現代史家の秦郁彦氏
秦:織田信長はどうでしょう。最近、信長が天皇あるいは天皇より上の地位を占めるつもりでいたらしいという話が出ていますね。
本郷:それを最初に言い出したのは、京大の朝尾直弘先生ですね。宣教師が残した文書に、信長が「この石はご神体だから、これを俺だと思って拝め」などと言ったと書いてある。だから信長は天皇より上の神になろうとしていたのだ、と朝尾先生はいうわけです。
秦:それをいうなら、徳川家康だって神君でしょ。
本郷:はい。死後に「東照大権現」という神号を後水尾天皇から贈られました。
秦:日本では、たいていのものは神様になれるわけですよ。だから問題はその中身や形式。石を拝めと言っただけで天皇より上ということにはならないのでは。

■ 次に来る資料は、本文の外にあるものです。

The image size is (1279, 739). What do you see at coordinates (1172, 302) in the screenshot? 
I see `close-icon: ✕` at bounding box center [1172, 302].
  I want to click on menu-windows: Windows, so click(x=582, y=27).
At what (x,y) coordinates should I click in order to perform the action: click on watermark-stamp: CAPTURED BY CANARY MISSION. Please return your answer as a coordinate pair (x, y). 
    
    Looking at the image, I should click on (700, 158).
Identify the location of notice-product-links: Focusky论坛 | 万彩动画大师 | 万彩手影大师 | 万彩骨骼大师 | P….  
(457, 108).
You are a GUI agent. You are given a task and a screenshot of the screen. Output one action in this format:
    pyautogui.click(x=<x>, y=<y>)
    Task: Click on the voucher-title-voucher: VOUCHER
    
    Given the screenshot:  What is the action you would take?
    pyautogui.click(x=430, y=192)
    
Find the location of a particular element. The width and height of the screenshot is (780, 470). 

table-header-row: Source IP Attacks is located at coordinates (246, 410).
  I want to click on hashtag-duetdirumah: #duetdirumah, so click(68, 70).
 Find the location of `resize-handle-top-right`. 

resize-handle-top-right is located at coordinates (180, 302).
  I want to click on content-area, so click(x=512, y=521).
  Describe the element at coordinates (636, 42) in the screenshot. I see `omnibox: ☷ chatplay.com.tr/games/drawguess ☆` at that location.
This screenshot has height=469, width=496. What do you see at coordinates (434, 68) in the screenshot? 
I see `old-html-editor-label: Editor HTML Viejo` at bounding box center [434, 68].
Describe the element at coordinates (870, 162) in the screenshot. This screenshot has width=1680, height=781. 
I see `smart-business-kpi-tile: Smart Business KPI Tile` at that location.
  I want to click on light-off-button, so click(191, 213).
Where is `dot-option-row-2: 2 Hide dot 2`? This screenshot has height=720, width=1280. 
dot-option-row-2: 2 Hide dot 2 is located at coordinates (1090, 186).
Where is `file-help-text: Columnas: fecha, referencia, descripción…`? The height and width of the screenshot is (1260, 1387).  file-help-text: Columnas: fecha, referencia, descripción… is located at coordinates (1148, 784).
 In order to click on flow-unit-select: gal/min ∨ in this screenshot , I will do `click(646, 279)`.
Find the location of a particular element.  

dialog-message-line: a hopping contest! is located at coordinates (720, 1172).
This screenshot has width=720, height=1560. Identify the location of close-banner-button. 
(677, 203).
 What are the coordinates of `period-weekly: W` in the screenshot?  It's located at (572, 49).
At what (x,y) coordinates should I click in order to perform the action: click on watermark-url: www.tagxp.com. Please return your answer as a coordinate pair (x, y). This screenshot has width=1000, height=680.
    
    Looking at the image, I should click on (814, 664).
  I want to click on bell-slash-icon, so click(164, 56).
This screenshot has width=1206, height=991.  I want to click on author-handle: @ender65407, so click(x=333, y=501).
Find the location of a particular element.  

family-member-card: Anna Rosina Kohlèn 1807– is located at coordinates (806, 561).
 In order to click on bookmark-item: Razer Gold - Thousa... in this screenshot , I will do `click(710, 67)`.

本郷:そもそも信長は、明治時代には勤皇家として評価されましたが、戦後は「天皇制を否定しようとした革命児」と見られるようになりました。しかし最近の研究者は、信長は天皇を含む既存の秩序や権威をそれなりに大事にしていたと考えています。どれが正しいのかは、何とも証明のしようがないんですけど。
【PROFILE】はた・いくひこ/1932年山口県生まれ。現代史家。東京大学法学部卒。大蔵省入省後、防衛大学教官、大蔵省財政史室長、プリンストン大学客員教授、拓殖大学教授、千葉大学教授、日本大学教授などを歴任。著書に『靖国神社の祭神たち』『慰安婦問題の決算』『実証史学への道』などがある。
【PROFILE】ほんごう・かずと/1960年東京都生まれ。東京大学史料編纂所教授。中世政治史が専門。東京大学文学部卒。東京大学大学院人文科学研究科博士課程単位取得退学。近著に『軍事の日本史』『考える日本史』『やばい日本史』などがある。